Scale that upward spiral made possible by a feedback loop that you create. When you become competent in something, you become more confident. After all, you have shown to yourself that you can get things done. You can show up at the right time to produce the right things, to achieve the right results with the right people, which then leads to the right outcomes.
This is not a theory. This is not a guess. This is not something that just happened by random luck. This is something that you yourself made happen because you chose to be competent in something.
Once you see this play out, you become more confident. You start to believe that you can make things happen. What do you think happens next? That’s right. The more confident you become, the more you do it and do it and do it.
This means that you do the things that you excel in different types of circumstances. You’re able to overcome more challenges; you are able to solve more problems and you get better all around. When this happens, you become even more competent and, you guessed it, even more confident.
So, this upward spiral process repeats itself over and over again. This is called a positive feedback loop. The more confident you become, the more confident you are, the more actions you take, and the more opportunities you give yourself to get even better.
The bottom line is you need to start with competence. This fuels increasing levels of confidence.
Competence is the linchpin to sustainable confidence.
Compare this to somebody who just got lucky. For whatever reason, somebody found themselves at the right time at the right place with the right people to produce the right results. So far, so good. That person racked up a victory for that day. Congratulations!

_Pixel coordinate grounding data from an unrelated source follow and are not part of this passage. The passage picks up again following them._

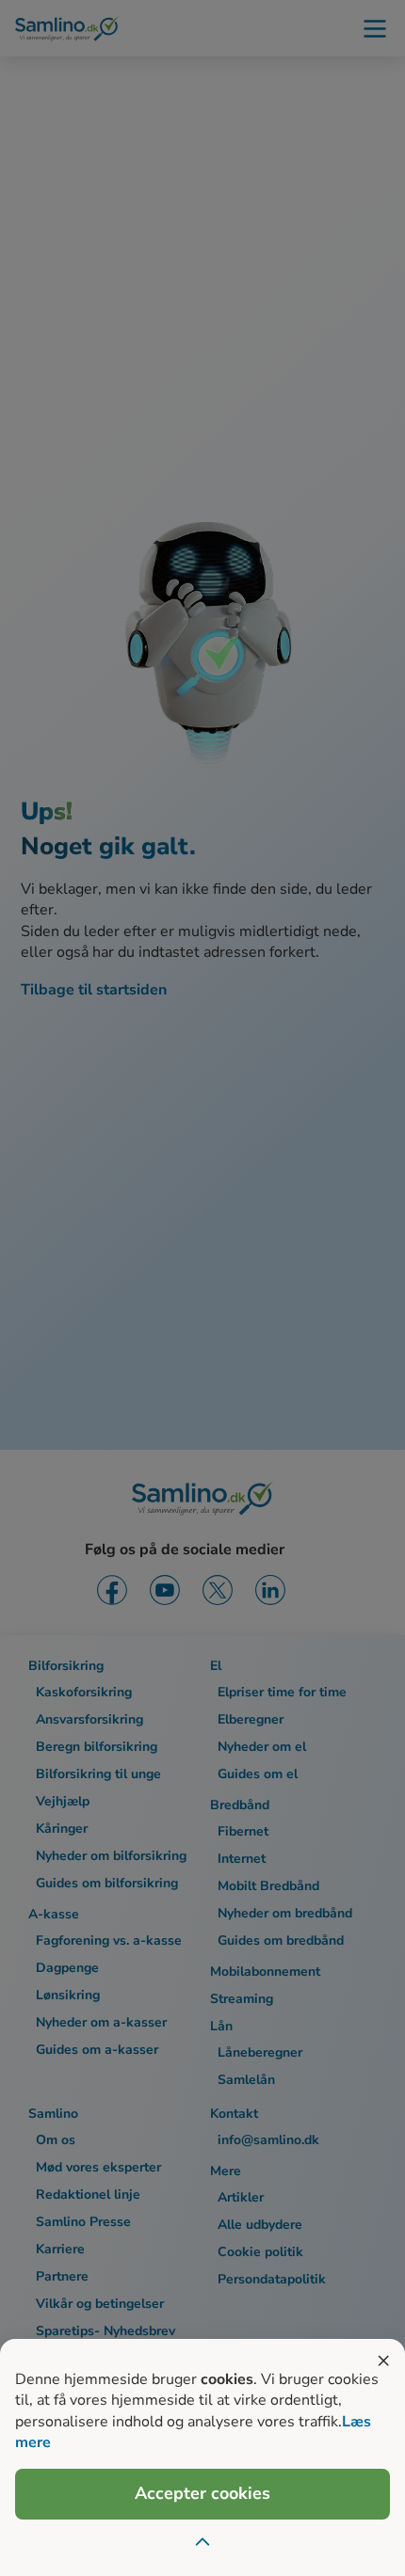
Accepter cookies (202, 2493)
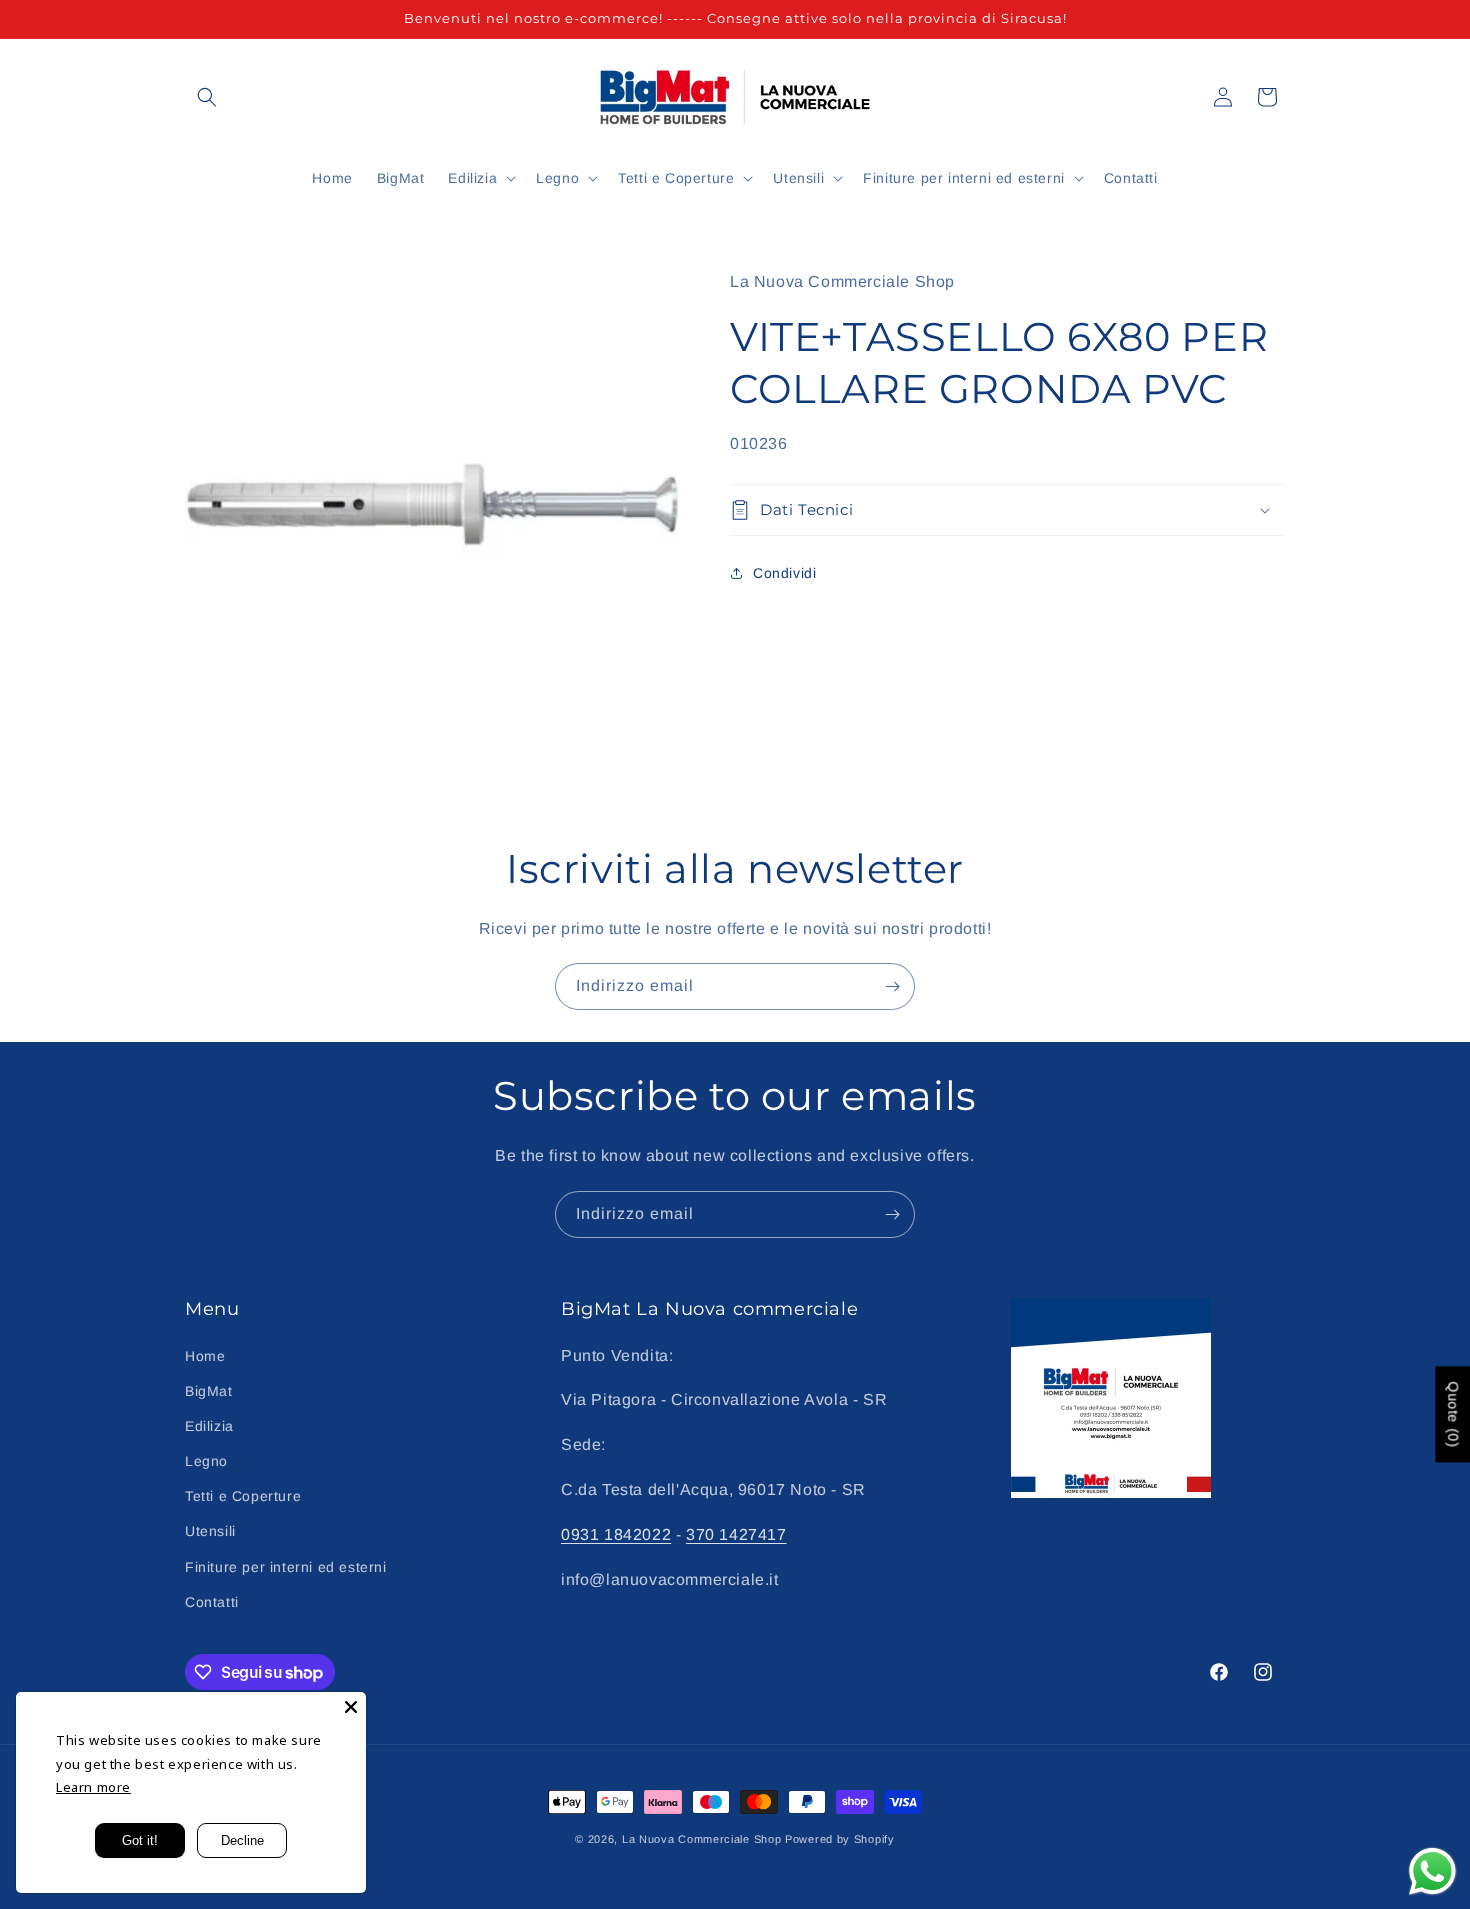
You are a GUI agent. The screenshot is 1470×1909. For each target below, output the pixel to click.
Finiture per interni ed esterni (286, 1567)
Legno (206, 1461)
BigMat (209, 1391)
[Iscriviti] (892, 986)
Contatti (212, 1602)
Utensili (210, 1531)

However, the next day, things simply did not line up properly. For whatever reason that this person can’t quite put their finger on, things did not happen. The same thing happened the next day and the next day. Weeks turn into months, then what happens next?
That’s right. There is no confidence there. Whatever confidence this person may have achieved because they got lucky, or things just worked out that one day, is gone the next day or shortly thereafter.
Do you see how this works? Do you see the big picture? You need to build your self-confidence on competence because that’s how you create an upward spiral system of positive feedback loops that enables you to become excellent.
In fact, you reach the point where you are so in command of what you’re doing that it doesn’t really matter what you feel like. You can feel like a pile of crap the next day and still perform at a very high level.
People around you may be in a file mood, but it wouldn’t matter. Things may not line up. All sorts of accidents happen. All sorts of unforeseen situations break out but, guess what? You’re still able to perform at a very high level.
That’s the difference between competence and confidence that flows from feeling right at the right time. In other words, that’s the difference between competence and simply getting lucky. You cannot afford to get lucky.
Another thing about competence is that it is objective. If you go through that process of building up your competence one inch at a time, one step at a time, one block at a time, it cannot be taken away from you.